Extreme thoughts lead to extreme behaviors and lack desired results. I think we do the same thing with our spiritual growth. We say we are going to do all these things that greatly impact our schedules, but are not long lived and lack real growth. Just as a calorie counting app can teach us to make life changing and attainable adjustments, so can scripture for our spiritual growth. Reading the Bible without understanding what is being read can allow the words to fall short. The true meaning and the full impact God desires His Word for us personally can be missed. Taking the time to really understand scripture as an application to life is what builds our spiritual muscles to help us live more like Jesus every day.

Acts 2:38
Each of you must repent of your sins and turn to God, and be baptized in the name of Jesus Christ for the forgiveness of your sins. Then you will receive the gift of the Holy Spirit.
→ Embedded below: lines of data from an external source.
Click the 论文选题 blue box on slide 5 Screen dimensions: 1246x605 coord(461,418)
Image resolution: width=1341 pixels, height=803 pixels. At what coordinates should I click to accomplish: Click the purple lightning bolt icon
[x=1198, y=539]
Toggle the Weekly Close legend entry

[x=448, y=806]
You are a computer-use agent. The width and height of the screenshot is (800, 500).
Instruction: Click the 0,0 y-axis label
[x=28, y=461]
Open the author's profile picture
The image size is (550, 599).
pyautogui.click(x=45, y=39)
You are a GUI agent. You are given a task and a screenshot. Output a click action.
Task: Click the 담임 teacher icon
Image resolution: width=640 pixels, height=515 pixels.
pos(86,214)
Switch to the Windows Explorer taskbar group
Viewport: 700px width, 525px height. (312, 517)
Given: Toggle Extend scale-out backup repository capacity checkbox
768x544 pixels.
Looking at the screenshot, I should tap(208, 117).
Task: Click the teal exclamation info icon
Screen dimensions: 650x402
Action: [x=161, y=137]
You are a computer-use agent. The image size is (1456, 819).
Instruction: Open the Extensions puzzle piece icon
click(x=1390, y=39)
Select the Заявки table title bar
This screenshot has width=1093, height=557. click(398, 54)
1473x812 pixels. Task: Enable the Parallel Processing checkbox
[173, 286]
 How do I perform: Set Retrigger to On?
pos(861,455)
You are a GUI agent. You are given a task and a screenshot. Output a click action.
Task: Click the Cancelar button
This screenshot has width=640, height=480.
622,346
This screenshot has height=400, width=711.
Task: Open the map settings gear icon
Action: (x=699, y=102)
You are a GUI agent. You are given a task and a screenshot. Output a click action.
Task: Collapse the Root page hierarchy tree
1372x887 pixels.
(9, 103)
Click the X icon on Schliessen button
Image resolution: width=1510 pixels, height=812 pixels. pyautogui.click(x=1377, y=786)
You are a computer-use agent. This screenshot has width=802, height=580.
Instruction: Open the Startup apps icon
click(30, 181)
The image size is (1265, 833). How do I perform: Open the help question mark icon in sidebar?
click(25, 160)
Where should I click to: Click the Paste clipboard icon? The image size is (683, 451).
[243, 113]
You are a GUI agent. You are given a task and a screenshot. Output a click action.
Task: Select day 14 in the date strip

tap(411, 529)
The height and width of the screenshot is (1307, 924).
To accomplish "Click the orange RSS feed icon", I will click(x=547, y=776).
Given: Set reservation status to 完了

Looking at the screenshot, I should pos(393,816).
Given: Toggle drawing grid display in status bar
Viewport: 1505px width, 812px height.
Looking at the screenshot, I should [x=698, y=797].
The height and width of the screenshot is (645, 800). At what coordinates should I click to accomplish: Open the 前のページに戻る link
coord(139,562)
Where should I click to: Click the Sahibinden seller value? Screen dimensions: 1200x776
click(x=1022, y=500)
These words in Acts are not just for a new believer not yet baptized and learning to repent. It is for everyone striving for a better relationship with Christ. It is keeping our baptism in the present and not a thing of the past. We can't be afraid to be honest in God's presence. He already knows of our sin and how it impacts us negatively. We need to tell Him the truth and ask for His forgiveness so we don't feel guilty anymore. No one likes the burden and weight of shame. If we confess our wrongdoings and are honest with ourselves and with God, we will not be help captive to the mental aftermath of the sin. The Holy Spirit is always with you if you gave your life to Christ, but sometimes we don't feel the presence of the Holy Spirit because the sin is eating away at us. Saying I am sorry for the sin rejuvenates the presence of the Holy Spirit because our minds are not fogged with the guilt and shame of the sin. The bonus points that can be applied to this scripture is asking God to show us the sin in our life we do not see. Sometimes the sin we are blinded to, is the sin most negatively impacting to our life.

Psalm 16:8
I know the Lord is always with me. I will not be shaken, for he is right beside me.

Psalm 16:8 is about transformation and how we allow The Bible to persuade our life and daily decisions to make a lasting impact. I do know the Lord is always we me, but I have to acknowledge Him and invite Him into my every day. I am not the kind of person that says, "Good morning God." Sometimes I forget to pray or am forced out of bed before I pray, but I do try to pray several times a day. Doing this keeps my mind more focused on what would make God smile. I don't like the feeling that overcomes me when I feel I have made him frown with disappointment. In my life, I have been and will continue to be shaken, but the more I remember He is right beside me, the less I am uprooted from my faith. Focused faith stabilizes my controllable actions noticeable to those around me like my husband and kids who see my every mood and are affected by the behaviors of my emotions.

Difficult and dedication do not define extreme. Enduring and pushing through the hard is what builds character and results. I challenge you to throw out the world forced extreme New Year's Resolution - whatever it may be and swap it with a pray and a different course of action lead by God's Word.

Lord, help me to live less of an extreme life and more of an even paced life guided by The Bible. Help me to have the time to read it, understand it and desire to implement what I learn. May my light shine brighter than ever before and the results of growing closer to you keep me better grounded to make good decisions that impact even those around me. God, thank you for loving me and sacrificing your son Jesus Christ for my sins. I pray these words in His name. Amen.